Militants have been able to launch locally produced Qassam rockets deeper into Israel from the formerly off-limits settlements and twice hit an industrial zone south of the coastal city of Ashkelon this week for the first time in about two years.
Mofaz issued the orders in a meeting with army chiefs in Tel Aviv on Thursday night, convened after a Gaza-produced Qassam rocket hit an army base on Thursday.
Meanwhile, Israeli soldiers killed four Palestinians on Thursday in separate incidents in a new round of violence that also saw five Israeli soldiers wounded by Palestinian rocket fire.
Three of the Palestinians were militants shot dead in a gunfight during an early-morning Israeli army operation in the northern West Bank city of Nablus.
They included Bashar Hanany, the local leader of the Abu Ali Mustafa Brigades, the armed wing of the Popular Front for the Liberation of Palestine (PFLP), and Amin a-Sheikh, his assistant.
The third was a member of the al-Aqsa Martyrs Brigades, the militant wing of Palestinian President Mahmoud Abbas' ruling Fatah party.

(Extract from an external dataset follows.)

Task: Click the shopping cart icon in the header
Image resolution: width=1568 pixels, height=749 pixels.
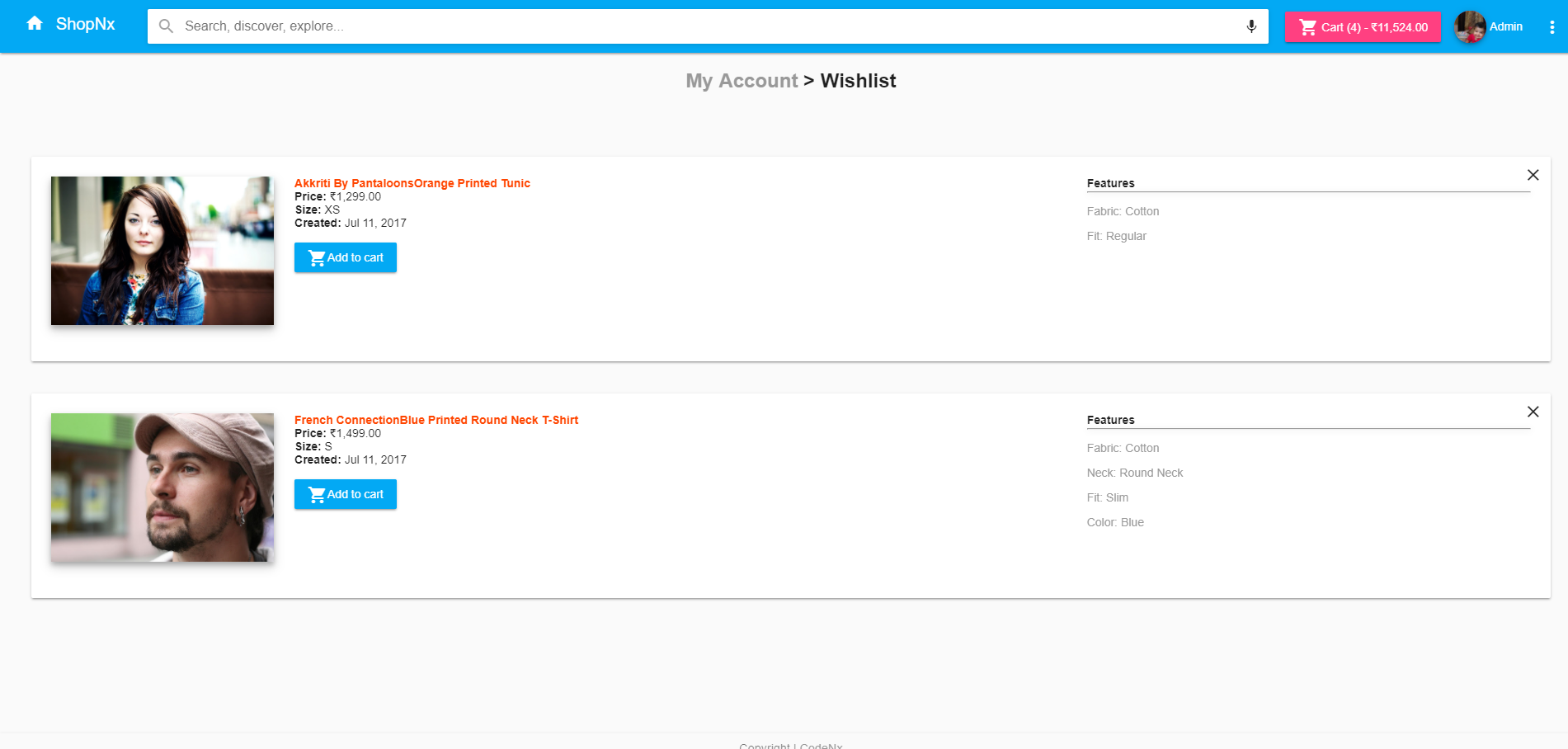Action: coord(1307,26)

The casualties came after Israeli soldiers surrounded a house in which the militants were hiding and an exchange of fire erupted.
The force arrived in the early morning and using megaphones called on the building's residents to leave.
Israeli military sources said the force shot the militants when they tried to escape from the house.
They said Hanany was responsible for a suicide bombing attack at a Tel Aviv market in November last year in which three people were killed and 40 wounded.
He was also behind other attempted attacks and was planning more in the future, the sources said.
Hours after the Nablus gunfight, Israeli artillery killed one Palestinian and injured another when pounding rocket-launching sites north of Gaza City.
The Palestinian killed was passing through a road in the area when hit in the shelling, witnesses said.
The artillery, stationed outside the northern Gaza Strip, fired at fields used by militants to launch missiles at Israel, after two such rockets hit areas near the southern Israeli port city of Ashkelon on Thursday morning.
Five Israeli soldiers, including a battalion commander and his deputy, needed treatment when one of the rockets hit a military base.
Israel, when pulling out the Gaza Strip earlier this year, said it would enforce a "zero-tolerance" policy for attacks launched form the strip.
However, the launching of home-made rockets form the strip at Israeli targets has become an almost daily event, and Israel retaliates by zeroing its artillery on the suspected launching sites.